Records start

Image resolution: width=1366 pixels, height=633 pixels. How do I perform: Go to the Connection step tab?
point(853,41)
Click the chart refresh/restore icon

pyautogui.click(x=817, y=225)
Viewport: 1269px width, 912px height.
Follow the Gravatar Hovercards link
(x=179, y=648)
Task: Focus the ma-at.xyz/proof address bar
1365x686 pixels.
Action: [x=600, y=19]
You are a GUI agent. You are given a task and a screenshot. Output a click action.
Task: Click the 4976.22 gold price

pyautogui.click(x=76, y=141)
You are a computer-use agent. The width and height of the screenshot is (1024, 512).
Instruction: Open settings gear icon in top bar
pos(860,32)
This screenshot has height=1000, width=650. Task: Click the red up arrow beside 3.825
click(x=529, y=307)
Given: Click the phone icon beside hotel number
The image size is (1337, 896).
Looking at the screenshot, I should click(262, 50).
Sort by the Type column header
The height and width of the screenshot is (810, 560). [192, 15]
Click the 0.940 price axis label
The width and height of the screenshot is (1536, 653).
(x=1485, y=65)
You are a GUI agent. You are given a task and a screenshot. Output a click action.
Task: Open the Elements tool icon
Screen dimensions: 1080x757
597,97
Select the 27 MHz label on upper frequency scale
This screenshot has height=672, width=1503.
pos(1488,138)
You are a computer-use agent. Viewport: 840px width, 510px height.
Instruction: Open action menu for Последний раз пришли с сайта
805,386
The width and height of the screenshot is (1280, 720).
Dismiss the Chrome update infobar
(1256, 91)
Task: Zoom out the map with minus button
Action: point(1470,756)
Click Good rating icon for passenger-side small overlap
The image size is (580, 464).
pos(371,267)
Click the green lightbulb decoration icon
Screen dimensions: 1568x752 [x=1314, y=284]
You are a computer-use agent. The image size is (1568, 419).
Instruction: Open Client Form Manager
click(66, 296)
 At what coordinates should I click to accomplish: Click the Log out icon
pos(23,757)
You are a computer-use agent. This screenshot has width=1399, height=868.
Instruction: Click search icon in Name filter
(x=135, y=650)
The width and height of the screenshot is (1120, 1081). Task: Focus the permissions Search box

Records end

→ Problem: Recast the rows as a JSON list of strings, one string per line and blank lines omitted, covering only the part that opens with the first line of the rows and closes with the line containing "pos(371,267)", both included.

→ Answer in full:
[
  "Image resolution: width=1366 pixels, height=633 pixels. How do I perform: Go to the Connection step tab?",
  "point(853,41)",
  "Click the chart refresh/restore icon",
  "pyautogui.click(x=817, y=225)",
  "Viewport: 1269px width, 912px height.",
  "Follow the Gravatar Hovercards link",
  "(x=179, y=648)",
  "Task: Focus the ma-at.xyz/proof address bar",
  "1365x686 pixels.",
  "Action: [x=600, y=19]",
  "You are a GUI agent. You are given a task and a screenshot. Output a click action.",
  "Task: Click the 4976.22 gold price",
  "pyautogui.click(x=76, y=141)",
  "You are a computer-use agent. The width and height of the screenshot is (1024, 512).",
  "Instruction: Open settings gear icon in top bar",
  "pos(860,32)",
  "This screenshot has height=1000, width=650. Task: Click the red up arrow beside 3.825",
  "click(x=529, y=307)",
  "Given: Click the phone icon beside hotel number",
  "The image size is (1337, 896).",
  "Looking at the screenshot, I should click(262, 50).",
  "Sort by the Type column header",
  "The height and width of the screenshot is (810, 560). [192, 15]",
  "Click the 0.940 price axis label",
  "The width and height of the screenshot is (1536, 653).",
  "(x=1485, y=65)",
  "You are a GUI agent. You are given a task and a screenshot. Output a click action.",
  "Task: Open the Elements tool icon",
  "Screen dimensions: 1080x757",
  "597,97",
  "Select the 27 MHz label on upper frequency scale",
  "This screenshot has height=672, width=1503.",
  "pos(1488,138)",
  "You are a computer-use agent. Viewport: 840px width, 510px height.",
  "Instruction: Open action menu for Последний раз пришли с сайта",
  "805,386",
  "The width and height of the screenshot is (1280, 720).",
  "Dismiss the Chrome update infobar",
  "(1256, 91)",
  "Task: Zoom out the map with minus button",
  "Action: point(1470,756)",
  "Click Good rating icon for passenger-side small overlap",
  "The image size is (580, 464).",
  "pos(371,267)"
]